I wanted to know if anyone has a recipe for a conditioner for butcher blocks that contains beeswax. I accidently spilled a fair amount of beeswax from a pillar candle onto my butcher block counter top. The wax soaked into the wood leaving it much darker but it also gave it a nice finish which beads water off it beautifully. Previously I had been using mineral oil to condition the wood, so I was thinking maybe someone has made a paste of some sort and might be willing to share it before I have to experiment myself.

Thanks
Jeff


----------



## Rohe Bee Ranch (Feb 12, 2008)

Years and years ago when I was in high school I made a maple stereo cabinet and used a beeswax and boiled linseed oil polish for it. My shop teacher said those infamous words..."Don't do this at home, I'm a professional...and the school has lots of insurance" as he placed a coffee can filled with linseed oil and beeswax onto the gas fired, open flame sodering iron furnace to melt it all together. Amazingly it only caught fire 3 times. :doh: He then poured the hot mixture all over the top of my beautiful maple cabinet and told me to rub it all in and to then pour some more on it and rub that in. The result was a beautiful finish that has lasted for years.


----------



## btedeski (May 28, 2009)

I think your looking for something like the Beal wood buff system,

http://www.woodcraft.com/Catalog/Pr...=3729&ss=df617f1d-9ffd-4b71-85e1-883c5b01bf6a

it uses 3 buffing compounds including "Carnauba Wax"
you could use bees wax as well. 

basically, the first compound "Tripoli" fills in the wood, the second compound "White Diamond" gives it a gloss, and the "Carnauba Wax" seals it.
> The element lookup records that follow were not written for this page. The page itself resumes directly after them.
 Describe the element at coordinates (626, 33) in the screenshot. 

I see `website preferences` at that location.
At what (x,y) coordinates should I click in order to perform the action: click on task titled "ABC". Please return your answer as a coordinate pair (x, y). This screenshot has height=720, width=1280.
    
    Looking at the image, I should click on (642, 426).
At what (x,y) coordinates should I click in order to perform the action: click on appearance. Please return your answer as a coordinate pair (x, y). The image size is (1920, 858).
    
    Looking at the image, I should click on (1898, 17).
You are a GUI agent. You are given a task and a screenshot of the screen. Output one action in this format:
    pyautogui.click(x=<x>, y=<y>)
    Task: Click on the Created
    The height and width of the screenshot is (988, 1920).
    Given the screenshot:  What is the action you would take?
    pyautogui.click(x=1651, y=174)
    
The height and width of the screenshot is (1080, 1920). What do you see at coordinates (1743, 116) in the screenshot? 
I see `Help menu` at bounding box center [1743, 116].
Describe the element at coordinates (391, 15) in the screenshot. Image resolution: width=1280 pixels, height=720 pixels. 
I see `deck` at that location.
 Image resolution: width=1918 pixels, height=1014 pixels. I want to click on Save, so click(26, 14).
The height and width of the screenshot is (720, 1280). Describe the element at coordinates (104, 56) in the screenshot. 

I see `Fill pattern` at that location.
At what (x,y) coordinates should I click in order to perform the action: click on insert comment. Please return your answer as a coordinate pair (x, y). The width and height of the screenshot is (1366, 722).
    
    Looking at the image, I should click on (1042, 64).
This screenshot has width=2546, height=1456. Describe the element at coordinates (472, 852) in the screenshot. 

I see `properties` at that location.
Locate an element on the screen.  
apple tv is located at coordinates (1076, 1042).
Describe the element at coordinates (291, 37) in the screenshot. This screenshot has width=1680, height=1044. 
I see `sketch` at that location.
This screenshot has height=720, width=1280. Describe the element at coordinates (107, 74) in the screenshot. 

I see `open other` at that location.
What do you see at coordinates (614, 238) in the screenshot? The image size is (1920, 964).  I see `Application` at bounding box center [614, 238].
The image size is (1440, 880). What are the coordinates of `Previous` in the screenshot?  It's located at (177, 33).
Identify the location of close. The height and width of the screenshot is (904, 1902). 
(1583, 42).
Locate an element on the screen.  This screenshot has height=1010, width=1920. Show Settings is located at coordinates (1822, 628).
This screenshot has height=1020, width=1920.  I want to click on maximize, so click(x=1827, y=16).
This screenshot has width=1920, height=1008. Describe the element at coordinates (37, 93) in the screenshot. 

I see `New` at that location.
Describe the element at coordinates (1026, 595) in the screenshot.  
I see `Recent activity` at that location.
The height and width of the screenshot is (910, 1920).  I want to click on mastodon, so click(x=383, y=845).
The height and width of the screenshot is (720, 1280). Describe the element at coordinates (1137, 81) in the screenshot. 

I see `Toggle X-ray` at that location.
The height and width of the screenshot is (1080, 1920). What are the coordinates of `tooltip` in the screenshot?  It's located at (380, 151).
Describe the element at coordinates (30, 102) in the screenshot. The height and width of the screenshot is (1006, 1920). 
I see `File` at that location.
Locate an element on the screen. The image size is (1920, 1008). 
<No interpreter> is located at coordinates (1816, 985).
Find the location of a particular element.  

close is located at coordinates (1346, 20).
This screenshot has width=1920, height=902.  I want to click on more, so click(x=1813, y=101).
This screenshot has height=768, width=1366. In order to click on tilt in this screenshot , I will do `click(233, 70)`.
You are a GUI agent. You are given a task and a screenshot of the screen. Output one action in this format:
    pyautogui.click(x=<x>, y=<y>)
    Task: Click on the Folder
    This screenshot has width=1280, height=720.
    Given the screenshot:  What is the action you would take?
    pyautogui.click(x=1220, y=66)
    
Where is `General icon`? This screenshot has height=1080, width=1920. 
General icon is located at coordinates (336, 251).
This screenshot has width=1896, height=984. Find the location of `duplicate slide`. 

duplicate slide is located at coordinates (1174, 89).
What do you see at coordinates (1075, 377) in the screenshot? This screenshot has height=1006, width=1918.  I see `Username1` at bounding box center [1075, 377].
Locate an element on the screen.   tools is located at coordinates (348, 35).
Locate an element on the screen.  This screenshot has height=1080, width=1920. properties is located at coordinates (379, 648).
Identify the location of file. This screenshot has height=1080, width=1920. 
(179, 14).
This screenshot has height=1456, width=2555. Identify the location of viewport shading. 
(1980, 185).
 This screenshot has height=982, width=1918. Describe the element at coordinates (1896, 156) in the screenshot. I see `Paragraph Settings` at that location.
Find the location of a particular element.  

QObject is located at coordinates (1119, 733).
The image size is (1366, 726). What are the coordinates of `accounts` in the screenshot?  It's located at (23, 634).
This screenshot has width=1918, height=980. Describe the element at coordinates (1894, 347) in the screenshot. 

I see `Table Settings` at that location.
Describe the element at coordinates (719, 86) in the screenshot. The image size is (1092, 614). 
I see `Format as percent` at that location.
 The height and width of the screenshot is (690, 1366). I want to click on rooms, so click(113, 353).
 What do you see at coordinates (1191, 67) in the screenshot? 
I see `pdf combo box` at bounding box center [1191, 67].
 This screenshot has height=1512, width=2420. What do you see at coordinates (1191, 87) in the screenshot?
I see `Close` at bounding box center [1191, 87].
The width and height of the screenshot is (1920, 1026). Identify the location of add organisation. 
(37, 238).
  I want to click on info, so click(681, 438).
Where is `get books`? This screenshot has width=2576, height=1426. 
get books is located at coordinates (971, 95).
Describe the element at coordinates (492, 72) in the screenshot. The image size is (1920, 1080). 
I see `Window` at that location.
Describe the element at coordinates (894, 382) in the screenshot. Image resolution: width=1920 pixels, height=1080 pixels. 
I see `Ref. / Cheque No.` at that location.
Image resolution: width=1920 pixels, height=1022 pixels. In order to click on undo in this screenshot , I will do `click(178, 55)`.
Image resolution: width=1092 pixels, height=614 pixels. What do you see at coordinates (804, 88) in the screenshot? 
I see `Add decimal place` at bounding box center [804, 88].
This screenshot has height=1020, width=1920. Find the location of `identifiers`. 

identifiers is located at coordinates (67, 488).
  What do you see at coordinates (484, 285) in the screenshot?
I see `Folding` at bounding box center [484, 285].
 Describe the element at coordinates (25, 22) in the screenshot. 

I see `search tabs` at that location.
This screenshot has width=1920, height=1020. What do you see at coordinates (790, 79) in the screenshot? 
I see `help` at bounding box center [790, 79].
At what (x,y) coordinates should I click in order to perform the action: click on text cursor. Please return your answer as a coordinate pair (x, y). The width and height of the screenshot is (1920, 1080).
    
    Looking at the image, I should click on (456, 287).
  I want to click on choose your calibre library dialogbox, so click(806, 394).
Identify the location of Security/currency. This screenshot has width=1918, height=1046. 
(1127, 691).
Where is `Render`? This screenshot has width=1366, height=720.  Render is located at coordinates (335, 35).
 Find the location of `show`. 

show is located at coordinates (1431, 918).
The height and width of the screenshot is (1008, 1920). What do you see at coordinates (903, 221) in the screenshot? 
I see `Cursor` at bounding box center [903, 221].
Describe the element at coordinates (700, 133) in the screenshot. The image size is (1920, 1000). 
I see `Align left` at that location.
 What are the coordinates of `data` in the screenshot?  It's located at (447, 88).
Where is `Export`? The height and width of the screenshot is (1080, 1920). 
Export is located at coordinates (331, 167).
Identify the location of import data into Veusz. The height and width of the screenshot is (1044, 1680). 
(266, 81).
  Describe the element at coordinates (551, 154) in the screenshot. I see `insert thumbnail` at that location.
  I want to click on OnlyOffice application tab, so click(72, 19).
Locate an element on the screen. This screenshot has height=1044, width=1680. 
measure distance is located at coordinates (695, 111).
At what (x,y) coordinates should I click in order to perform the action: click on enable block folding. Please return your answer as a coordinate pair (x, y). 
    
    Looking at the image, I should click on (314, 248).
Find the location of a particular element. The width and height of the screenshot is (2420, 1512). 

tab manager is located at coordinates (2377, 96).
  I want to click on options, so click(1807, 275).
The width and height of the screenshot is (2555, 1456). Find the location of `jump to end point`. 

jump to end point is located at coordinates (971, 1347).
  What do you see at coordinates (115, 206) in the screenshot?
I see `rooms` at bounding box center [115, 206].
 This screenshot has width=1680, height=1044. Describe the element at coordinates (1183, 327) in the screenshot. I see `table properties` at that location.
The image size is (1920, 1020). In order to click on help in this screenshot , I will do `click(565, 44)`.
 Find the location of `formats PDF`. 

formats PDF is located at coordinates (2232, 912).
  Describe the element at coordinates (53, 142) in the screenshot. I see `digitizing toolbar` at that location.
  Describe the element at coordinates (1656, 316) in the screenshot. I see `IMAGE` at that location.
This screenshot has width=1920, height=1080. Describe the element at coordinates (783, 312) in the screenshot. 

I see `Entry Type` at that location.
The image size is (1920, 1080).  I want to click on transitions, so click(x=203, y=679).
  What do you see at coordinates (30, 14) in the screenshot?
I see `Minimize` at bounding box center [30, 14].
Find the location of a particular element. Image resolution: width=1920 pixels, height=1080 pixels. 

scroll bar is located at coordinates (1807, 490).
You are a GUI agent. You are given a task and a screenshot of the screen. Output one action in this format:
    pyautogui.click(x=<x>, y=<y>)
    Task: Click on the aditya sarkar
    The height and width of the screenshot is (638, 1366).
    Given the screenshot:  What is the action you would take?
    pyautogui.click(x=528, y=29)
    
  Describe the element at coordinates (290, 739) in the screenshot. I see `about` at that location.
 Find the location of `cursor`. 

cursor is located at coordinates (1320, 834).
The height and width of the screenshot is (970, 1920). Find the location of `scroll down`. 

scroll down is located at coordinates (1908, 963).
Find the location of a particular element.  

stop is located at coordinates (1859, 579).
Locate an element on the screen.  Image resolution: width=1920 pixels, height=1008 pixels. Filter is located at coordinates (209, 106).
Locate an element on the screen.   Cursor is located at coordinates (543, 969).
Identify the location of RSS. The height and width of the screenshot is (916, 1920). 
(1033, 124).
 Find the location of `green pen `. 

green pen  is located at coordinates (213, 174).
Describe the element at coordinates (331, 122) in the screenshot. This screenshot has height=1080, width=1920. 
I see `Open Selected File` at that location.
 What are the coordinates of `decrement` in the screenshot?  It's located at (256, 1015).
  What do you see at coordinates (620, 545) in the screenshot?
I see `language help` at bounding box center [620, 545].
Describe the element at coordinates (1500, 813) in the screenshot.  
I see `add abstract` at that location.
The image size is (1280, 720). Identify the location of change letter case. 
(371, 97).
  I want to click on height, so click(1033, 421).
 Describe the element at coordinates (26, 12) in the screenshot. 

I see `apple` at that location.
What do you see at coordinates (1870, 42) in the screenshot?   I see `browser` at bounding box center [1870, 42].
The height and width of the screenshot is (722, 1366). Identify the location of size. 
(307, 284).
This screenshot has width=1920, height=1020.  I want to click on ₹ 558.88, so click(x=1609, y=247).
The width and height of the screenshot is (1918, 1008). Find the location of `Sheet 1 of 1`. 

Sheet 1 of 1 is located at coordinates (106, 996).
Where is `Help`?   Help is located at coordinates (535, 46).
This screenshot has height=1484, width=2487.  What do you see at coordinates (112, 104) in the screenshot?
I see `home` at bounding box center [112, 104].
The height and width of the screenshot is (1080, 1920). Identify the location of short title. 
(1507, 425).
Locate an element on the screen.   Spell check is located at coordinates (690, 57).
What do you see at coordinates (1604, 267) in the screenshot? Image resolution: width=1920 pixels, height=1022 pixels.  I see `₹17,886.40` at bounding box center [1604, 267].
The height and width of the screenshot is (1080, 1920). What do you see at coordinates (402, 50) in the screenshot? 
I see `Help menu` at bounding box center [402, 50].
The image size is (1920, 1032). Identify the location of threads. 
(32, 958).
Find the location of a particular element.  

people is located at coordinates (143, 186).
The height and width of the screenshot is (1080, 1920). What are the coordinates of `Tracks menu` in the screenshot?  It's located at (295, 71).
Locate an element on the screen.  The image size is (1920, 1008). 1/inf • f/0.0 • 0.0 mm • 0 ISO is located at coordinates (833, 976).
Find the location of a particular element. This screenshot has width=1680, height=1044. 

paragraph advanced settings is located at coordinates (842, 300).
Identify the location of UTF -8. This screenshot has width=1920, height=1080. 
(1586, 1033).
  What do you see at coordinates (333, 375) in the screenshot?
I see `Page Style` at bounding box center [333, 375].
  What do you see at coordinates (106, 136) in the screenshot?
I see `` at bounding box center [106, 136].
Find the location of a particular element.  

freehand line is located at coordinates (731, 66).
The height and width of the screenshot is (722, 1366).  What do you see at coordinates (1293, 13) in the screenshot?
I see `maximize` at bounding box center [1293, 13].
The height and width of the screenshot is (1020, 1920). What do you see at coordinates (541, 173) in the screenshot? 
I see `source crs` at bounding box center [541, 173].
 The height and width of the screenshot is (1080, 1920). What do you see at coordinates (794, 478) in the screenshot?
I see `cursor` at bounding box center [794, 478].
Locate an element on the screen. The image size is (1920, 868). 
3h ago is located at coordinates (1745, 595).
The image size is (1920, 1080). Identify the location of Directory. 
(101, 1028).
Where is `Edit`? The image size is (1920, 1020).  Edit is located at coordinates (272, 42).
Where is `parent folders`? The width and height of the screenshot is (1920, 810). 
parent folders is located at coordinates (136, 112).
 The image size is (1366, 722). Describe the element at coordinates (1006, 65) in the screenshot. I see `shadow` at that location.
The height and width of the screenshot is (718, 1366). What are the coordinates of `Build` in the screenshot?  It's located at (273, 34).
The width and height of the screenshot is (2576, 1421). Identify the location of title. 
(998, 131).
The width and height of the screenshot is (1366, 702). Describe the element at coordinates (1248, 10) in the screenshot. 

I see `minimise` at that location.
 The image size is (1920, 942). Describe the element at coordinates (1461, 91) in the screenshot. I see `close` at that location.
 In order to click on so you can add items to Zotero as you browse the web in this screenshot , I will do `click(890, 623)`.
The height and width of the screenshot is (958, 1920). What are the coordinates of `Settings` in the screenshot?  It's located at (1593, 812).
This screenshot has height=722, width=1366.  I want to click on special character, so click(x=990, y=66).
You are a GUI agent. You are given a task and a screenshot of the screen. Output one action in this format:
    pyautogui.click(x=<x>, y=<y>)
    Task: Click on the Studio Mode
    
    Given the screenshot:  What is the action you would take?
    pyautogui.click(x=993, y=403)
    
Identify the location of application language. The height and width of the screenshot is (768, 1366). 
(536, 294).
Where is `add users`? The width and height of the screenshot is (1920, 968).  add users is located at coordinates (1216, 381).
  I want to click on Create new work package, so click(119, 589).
You could just buff in the Bees wax, and skip the Tripoli and White, or you could just use the bees wax instead of Carnauba wax.

back when I had time to work with wood I used this system, and it really did a nice looking job.

Bill


----------



## Jeff McGuire (Nov 18, 2005)

Thank you for the ideas. I want to to keep it food grade so it can be used on cutting boards and counter tops. I found this conditioner on the internet. 

http://woodenwonders.ifp3.com
Click on the menu for the butcher block conditioner

I have been experimenting with different amounts of mineral oil and beeswax. My first try is 100g oil and 25g beeswax. The paste is a little too soft but absorbs nicely and excess comes off easily. I'll probably add just a bit more wax and let you know the results.


----------



## My-smokepole (Apr 14, 2008)

You might google making varnish on the muzzlerloader web sites Some good info. The main tool of boil linseed and wax is as I remember sand and a way to heat it. Like a small French fryer
David


----------